ZEITGUIDE TO VOICE

The new Echo Show marks a big change for Amazon’s most successful bit of hardware. The “voice” device now has a touch screen. So that means it can display the product you’re ordering from Amazon Prime, play videos (not just songs) and make video calls to family and friends.
Put another way: it can now do things your smartphone already does. So why all the excitement?
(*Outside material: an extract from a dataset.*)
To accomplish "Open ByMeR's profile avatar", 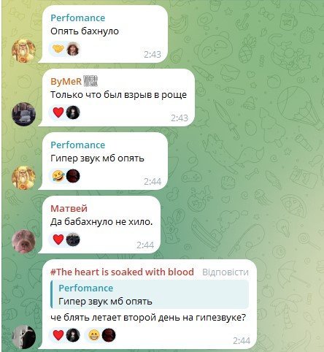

As devices that listen for commands and talk back, Echo and Google Home represented a radical change. But for users accustomed to visual interfaces like TVs, smartphones and computers, the transition hasn’t proved as instinctive or useful as initially hoped. So while Alexa has 12,000 available skills (as the voice-activated apps are called), users have largely used their Echo as a timer (85%), music player (82%) or to get news updates (66%). So a touchscreen is a leap forward, even if it’s a step back.
To be sure, voice devices are getting better at understanding our speech. Google’s Home can now recognize different individuals in a household based on their voice, and it will then tailor its responses to that person. Indeed, understanding users is just as important as deciphering words when it comes to delivering useful information. Voice queries are typically seeking one specific thing, not the list of results search engines deliver.
With a grip on about 70% of the market, Echo has been the leader among these “ambient computing” devices. Amazon’s primary competitor in this space has been Google’s Home device, but more is on the way with the Invoke from harman/kardon, running on Microsoft’s Cortana.
Rumors of a device coming from Apple powered by Siri persist. To date, Apple’s efforts toward an always-on voice assistant have meant building Siri functionality in its other devices, including computers, Apple TVs and even AirPods. The thinking seems to be: Why, after all the effort to make a useful voice assistant, would you confine it to living on your kitchen counter?
Apple’s assessment may prove right in the long run. In-home devices are a bridge to what computing will ultimately be: always-on, ambient and cognitive.